**PROBLEM DESCRIPTION:** The reply is to be the lines from the one with "The height and" through the last line of the records below, each retyped exactly, with pictures left out.

**Source records:**
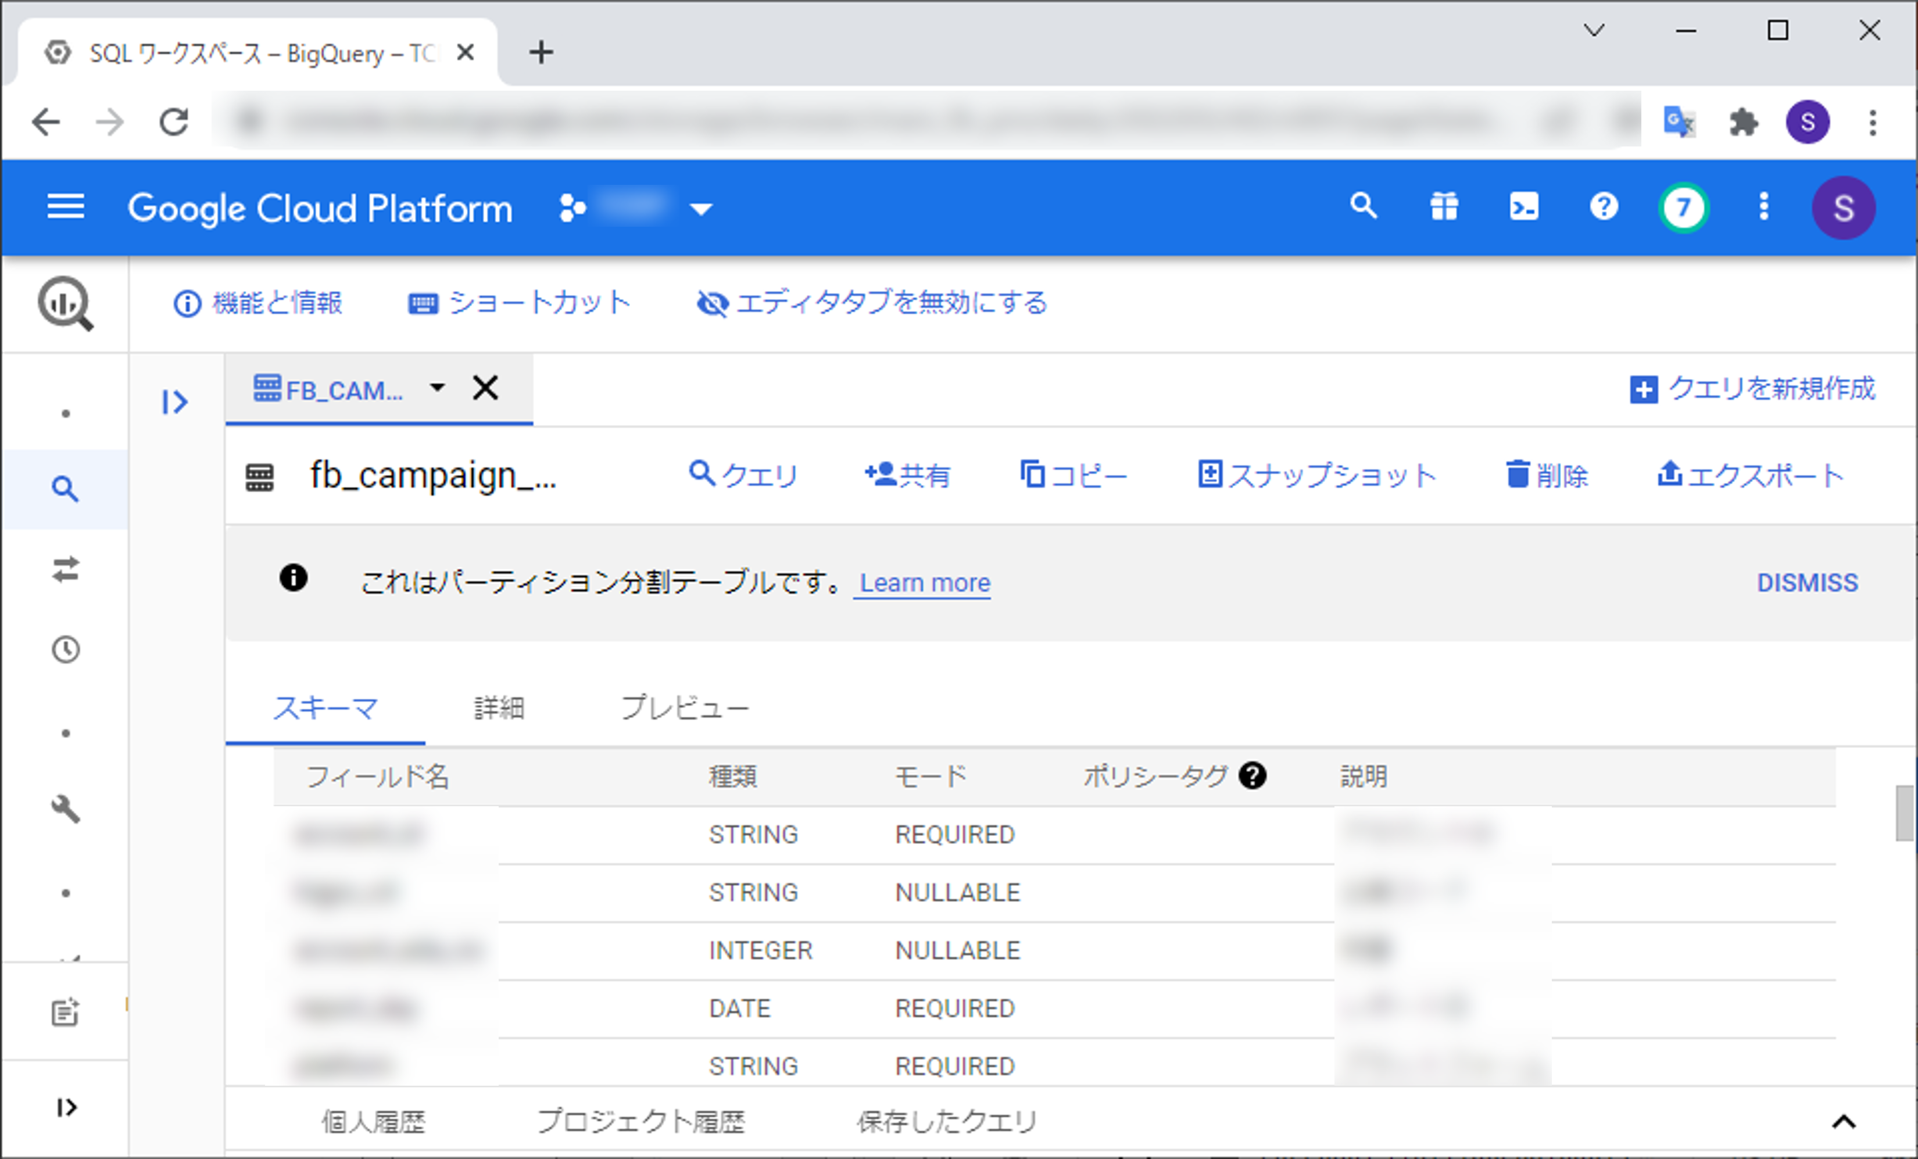Open the help question mark icon
1918x1159 pixels.
1604,207
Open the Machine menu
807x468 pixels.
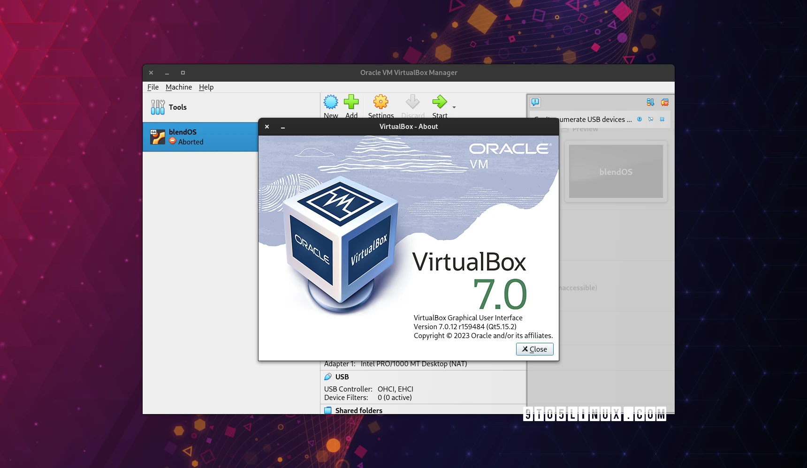178,87
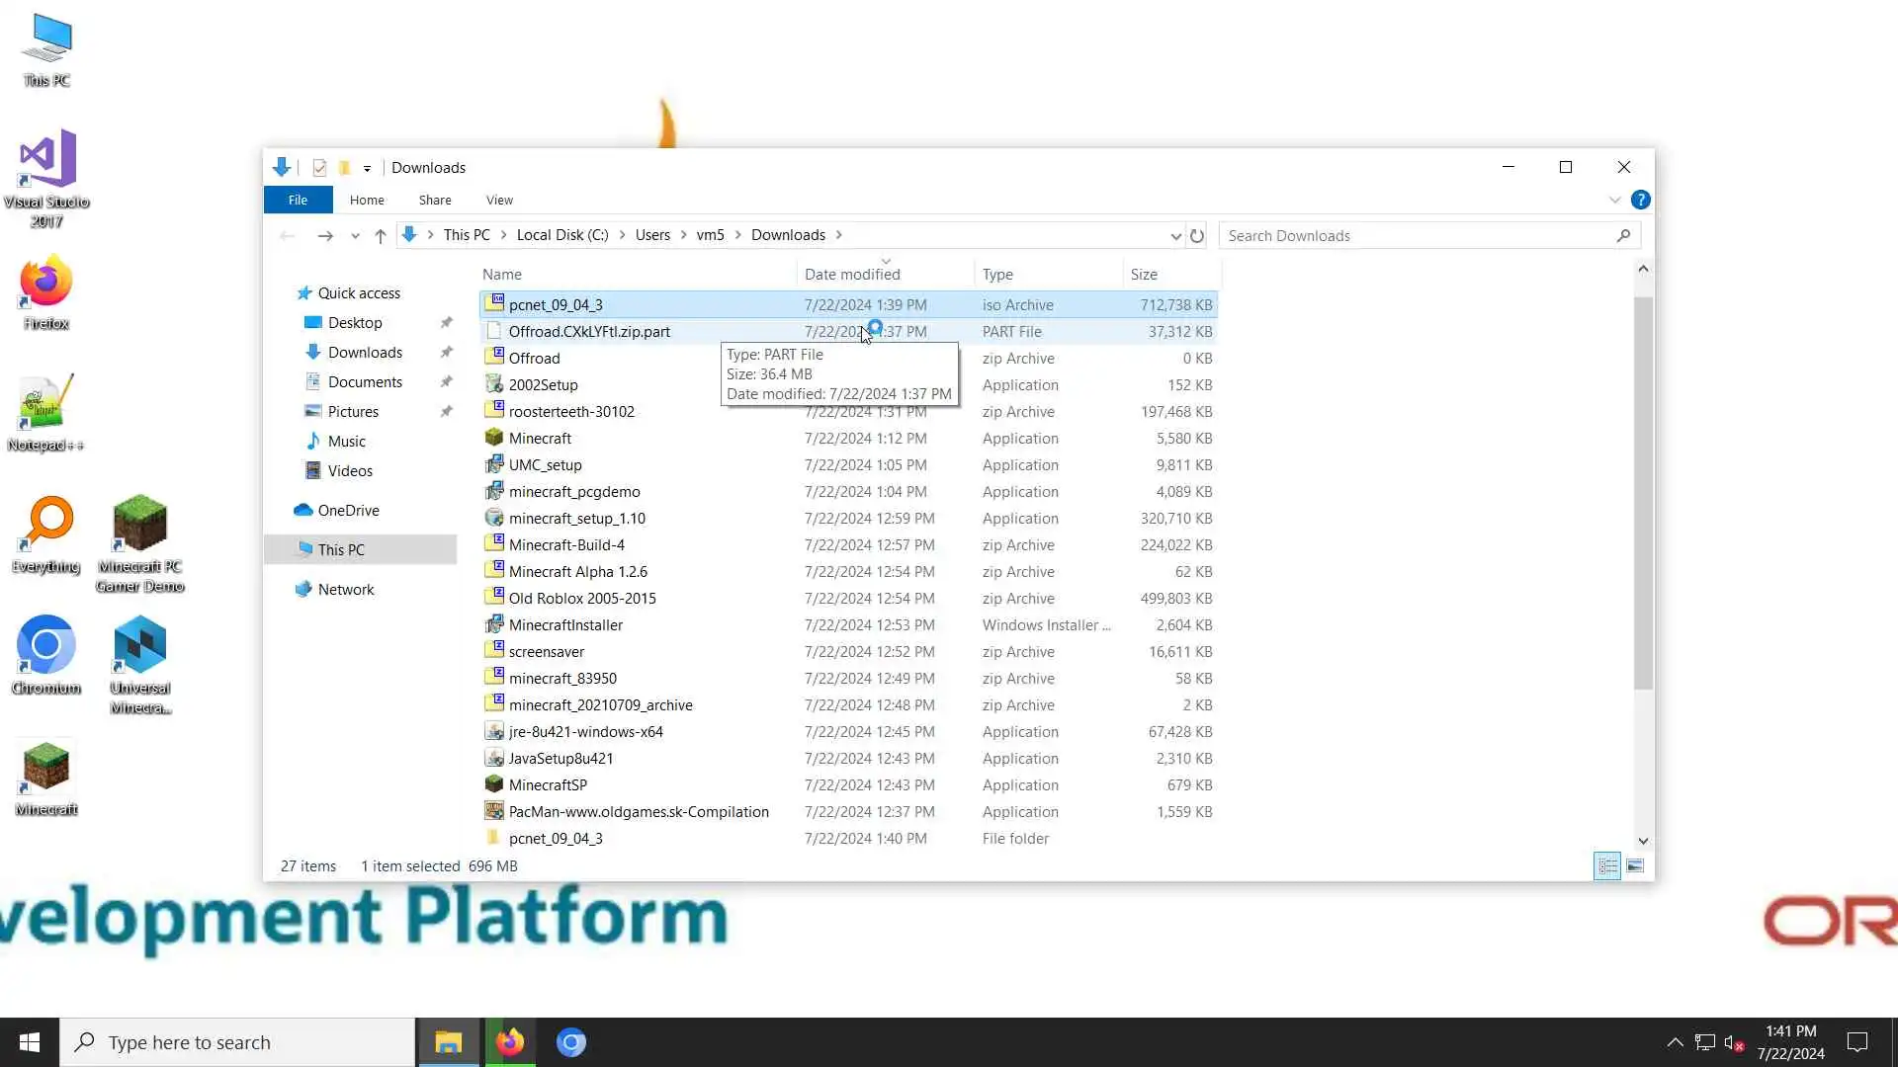Image resolution: width=1898 pixels, height=1067 pixels.
Task: Switch to large icons view
Action: (x=1635, y=866)
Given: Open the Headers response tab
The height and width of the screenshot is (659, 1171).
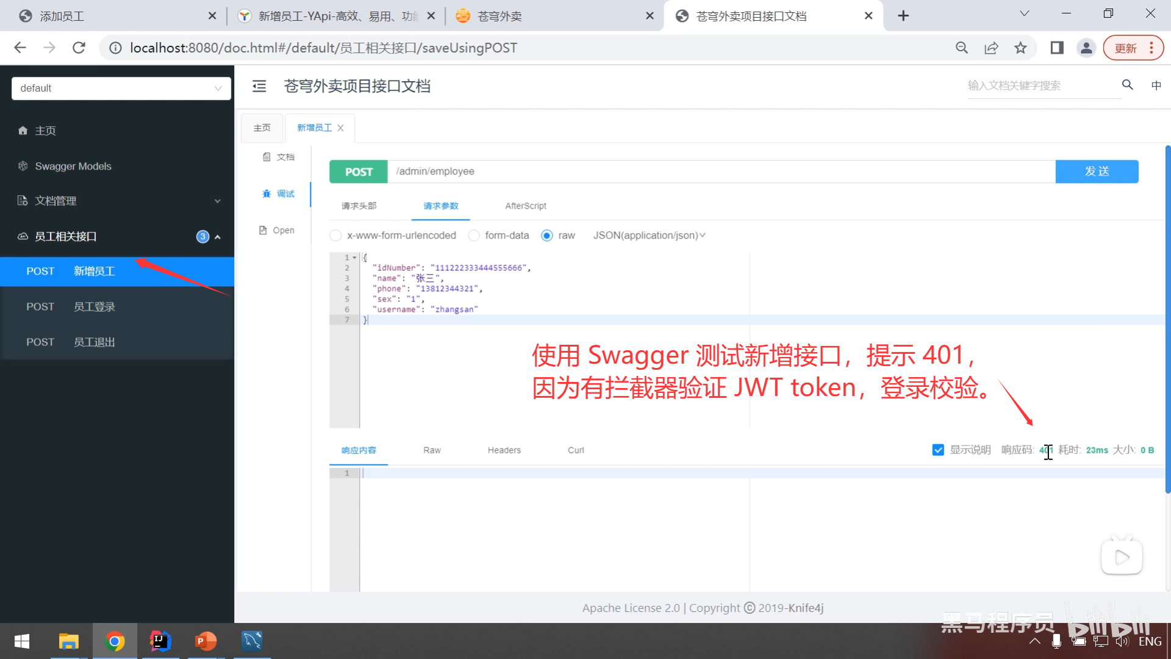Looking at the screenshot, I should (x=504, y=450).
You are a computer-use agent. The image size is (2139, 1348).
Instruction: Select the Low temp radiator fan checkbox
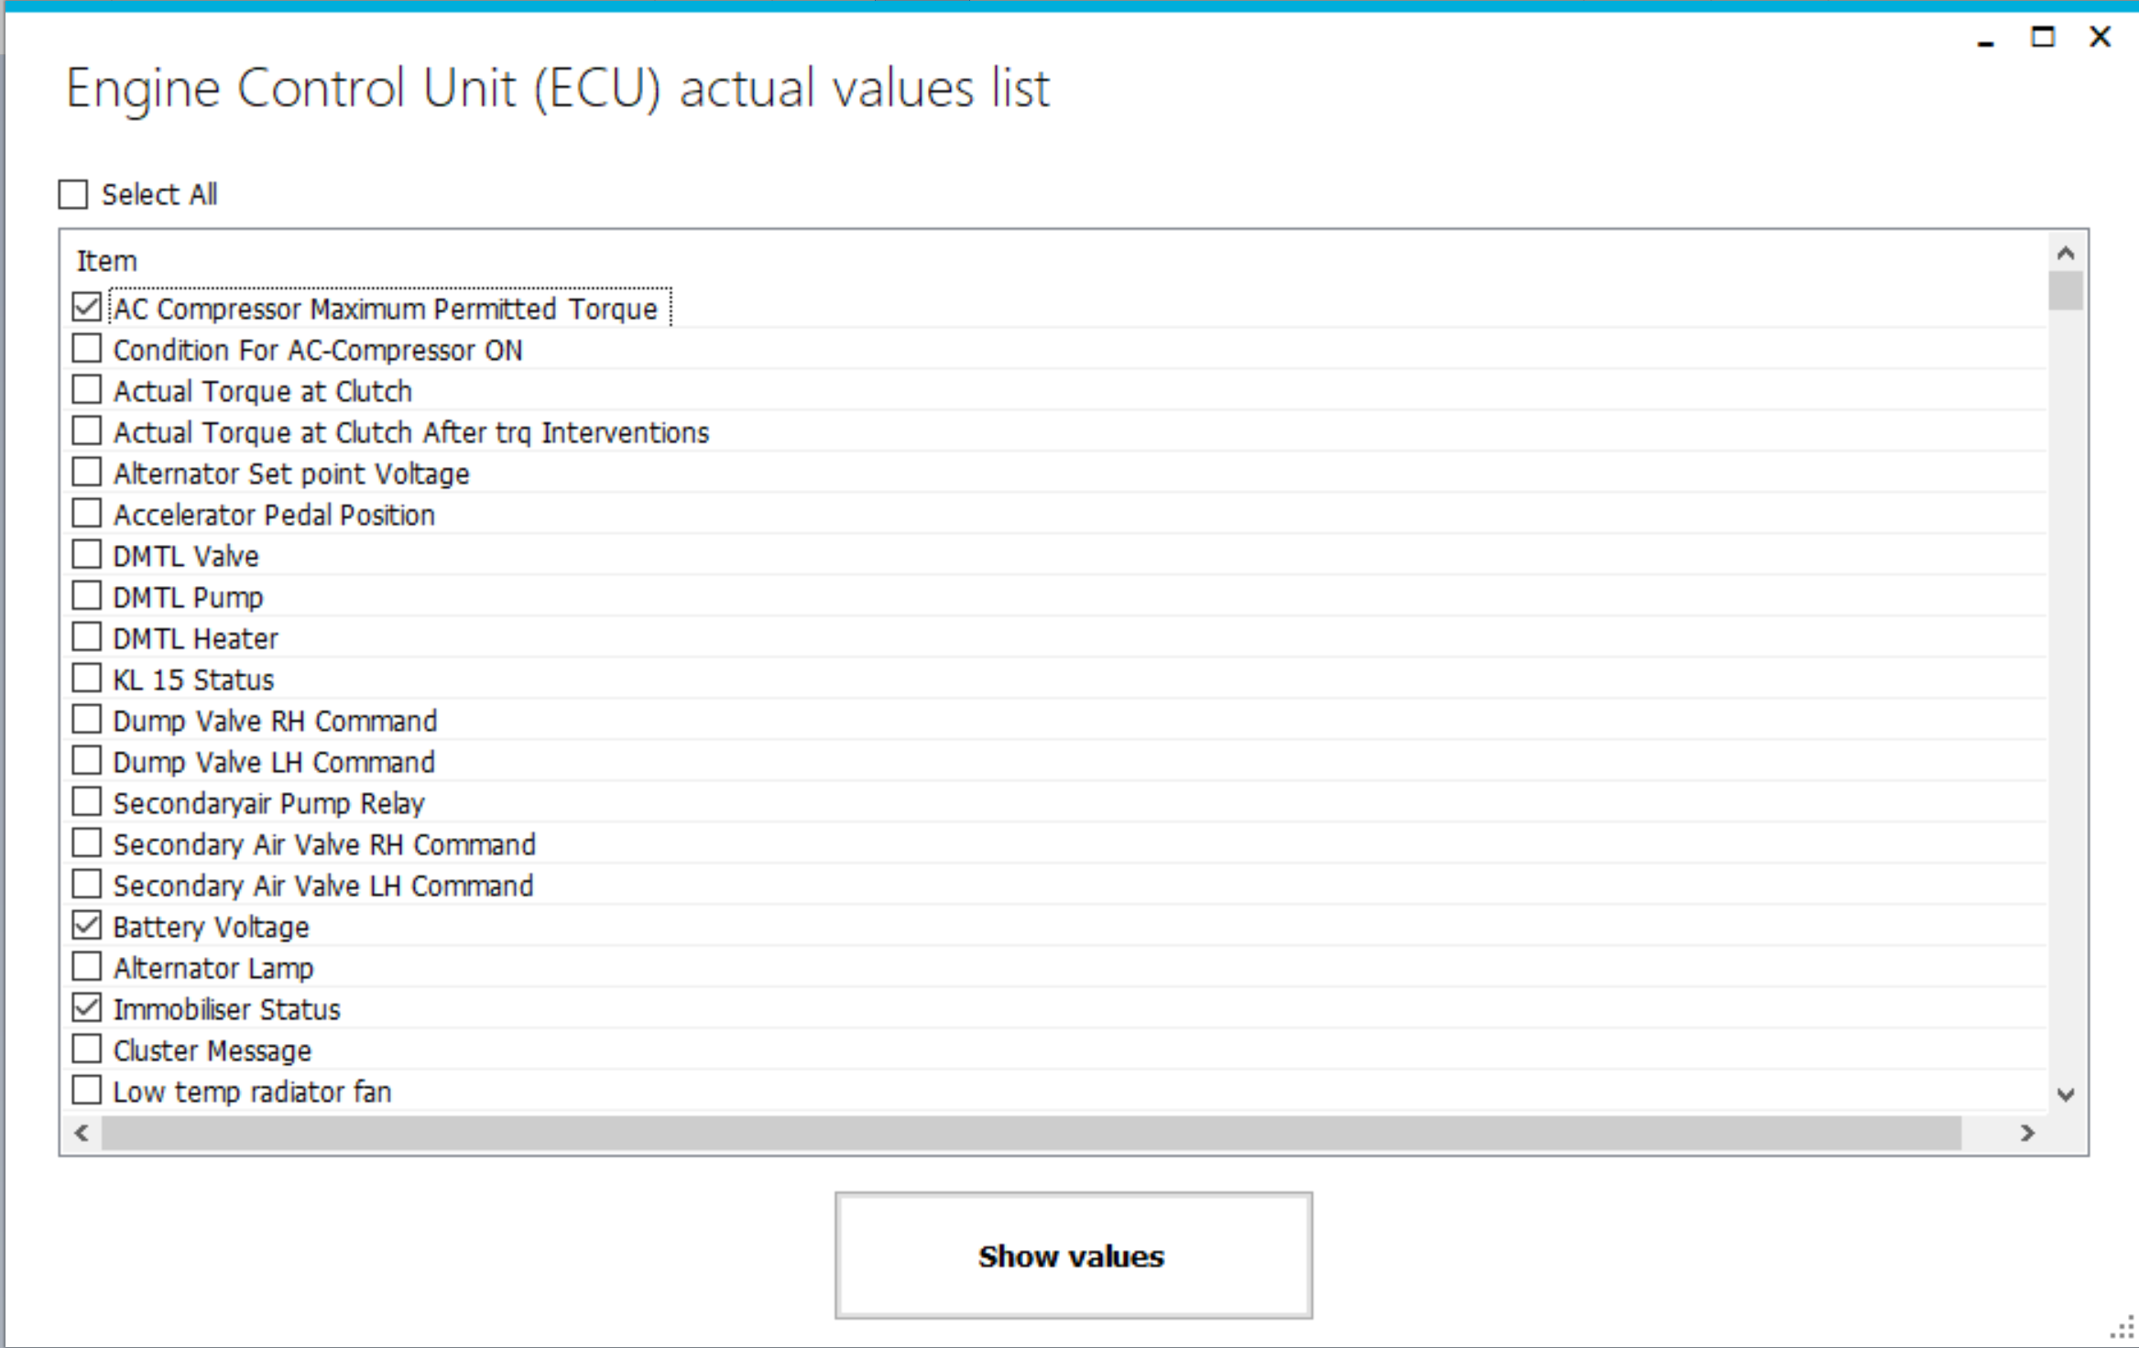[x=87, y=1091]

**REPLY TO THE TASK:**
The height and width of the screenshot is (659, 1171).
Looking at the screenshot, I should (x=504, y=450).
You are a computer-use agent. The image size is (2139, 1348).
Instruction: Select the Low temp radiator fan checkbox
[x=87, y=1091]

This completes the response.